Professional and vocational majors strengthen rather than subvert the mission of liberal-arts colleges, and students can get the same broad, liberal-arts education at those institutions whether they major in engineering or English, according to a report being released on Tuesday by researchers at the University of Iowa.
The report, “Abandoning the Liberal Arts? Liberal-Arts Learning Outcomes of Professional Majors,” focuses on 28 four-year liberal-arts colleges whose identities are not disclosed.
Traditionally, such colleges teach “a broad set of generalizable skills that equip students to adapt to a changing world,” the report notes. But with enrollment declining at many liberal-arts colleges, a growing number are giving in to students’ demands for professional and vocational majors like nursing, education, and engineering. That trend has been exacerbated by the rising cost of college and the growing focus, by students and their parents, on preparing for a job.
In the study that underlies the report, the authors compared the broad, nonvocational learning outcomes among students enrolled in professional majors with those of liberal-arts majors. The “liberal-arts outcomes” it focused on were critical thinking, moral reasoning, inclination to inquire and lifelong learning, intercultural effectiveness, psychological well-being, and leadership.

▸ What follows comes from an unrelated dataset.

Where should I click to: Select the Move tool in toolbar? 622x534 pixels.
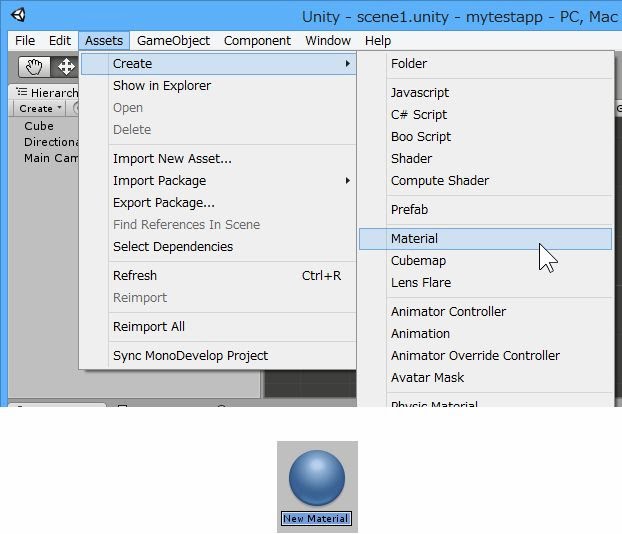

They found that students’ majors had little impact on those learning outcomes. The exceptions were that liberal-arts majors expressed greater enjoyment in reading and writing, while professional majors scored higher in socially responsible leadership over four years of college.

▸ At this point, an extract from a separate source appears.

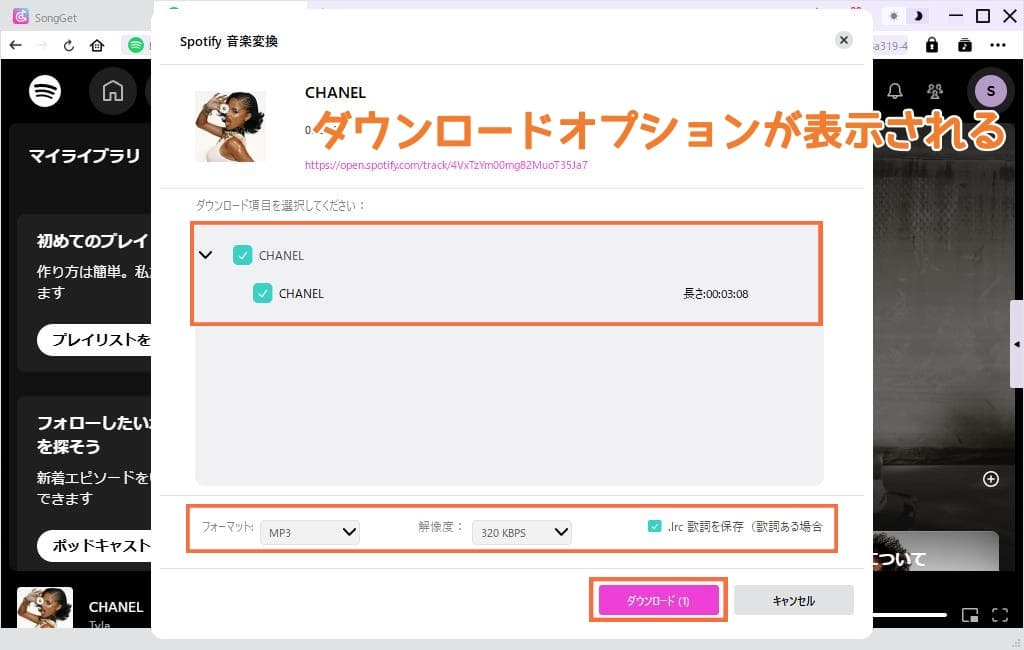Click the ダウンロード button
This screenshot has width=1024, height=650.
658,600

The authors of the report, which is to be presented this month at the Association for the Study of Higher Education’s annual meeting, are Ernest T. Pascarella, a professor of higher education at the University of Iowa, and three doctoral students in higher education and student affairs—the report’s first author, Graham N.S. Miller, as well as Cindy A. Kilgo and Mark Archibald.
Key to the appeal of liberal-arts colleges are their small size, focus on teaching, selective admissions, and residential campuses, the report notes. So what happens to those qualities when colleges introduce career-focused majors?
The components that make liberal-arts colleges distinctive are actually bolstered, the authors conclude. That’s because revenues generated by professional and vocational programs can “subsidize, protect, and strengthen” more-traditional liberal-arts offerings like English and history. As a result, economically pinched colleges can maintain their small, residential qualities and not feel the need to increase class sizes or offer classes online.
And in the most extreme cases, the report says, “adding these programs allows colleges to pursue their mission rather than close their doors.”
A Changing Education Paradigm
Tuition discounting has allowed many small liberal-arts colleges to maintain their enrollments, but experts question how long that practice can continue.
The bottom line, the authors say, is that “professional majors could represent change in the liberal arts, rather than abandonment of the liberal arts. At the very least, we propose that the adoption of professional majors at liberal arts colleges can be, in some cases, a defense of the liberal arts.”
The expansion of career-focused majors is just the latest evolution of liberal-arts curricula, the report says. The curriculum has evolved considerably since the time it focused on classical studies, incorporating natural, physical, and social sciences over the years.
A liberal-arts college that introduces professional programs can maintain its legitimacy by making them part of a robust general-education curriculum delivered on a small residential campus, the report says.
Still, professional degrees won’t be coming anytime soon to tradition-bound colleges like St. John’s College, a “great books” institution with campuses in Annapolis, Md., and Santa Fe, N.M.
“We’ve put our stake in the ground as a four-year college committed to liberal arts, but we’d be a lot happier if more colleges could survive as pure liberal-arts institutions,” said Christopher B. Nelson, president of the Annapolis campus.
“There is a tendency in many universities to go where the money flows,” he added. “The temptation to let the economic paradigm trump an educational paradigm is great.”
But not all advocates of liberal-arts colleges see professional programs as a potential threat. The introduction of disciplines like organizational behavior and operations research are part of the natural evolution of the liberal-arts curriculum, which was once limited to grammar, rhetoric, and logic, said Richard Ekman, president of the Council of Independent Colleges, which represents many of the nation’s liberal-arts institutions. He said he welcomed the report and agreed with its general findings.
“People who greeted the arrival of a business degree as the beginning of the end were wrong,” Mr. Ekman said. In the late 19th century, he said, many scholars rejected the introduction of sciences as too pedestrian and practical.
A top administrator at the Association of American Colleges and Universities, which represents liberal-arts education across a variety of colleges and universities, agreed.
“What matters is the overall quality and ethos of a school,” said Debra Humphreys, the association’s vice president for policy and public engagement. “If professional majors are introduced at an institution where faculty are dedicated to integrating what students are learning in general education with their majors, there’s no reason those students won’t do just as well.”
In a recent survey, the association found that 93 percent of employers said that job candidates’ ability to think critically, communicate clearly, and solve complex problems was more important than their undergraduate major. Any major could deliver those skills, she said, but liberal-arts majors tend to have a more explicit focus on them.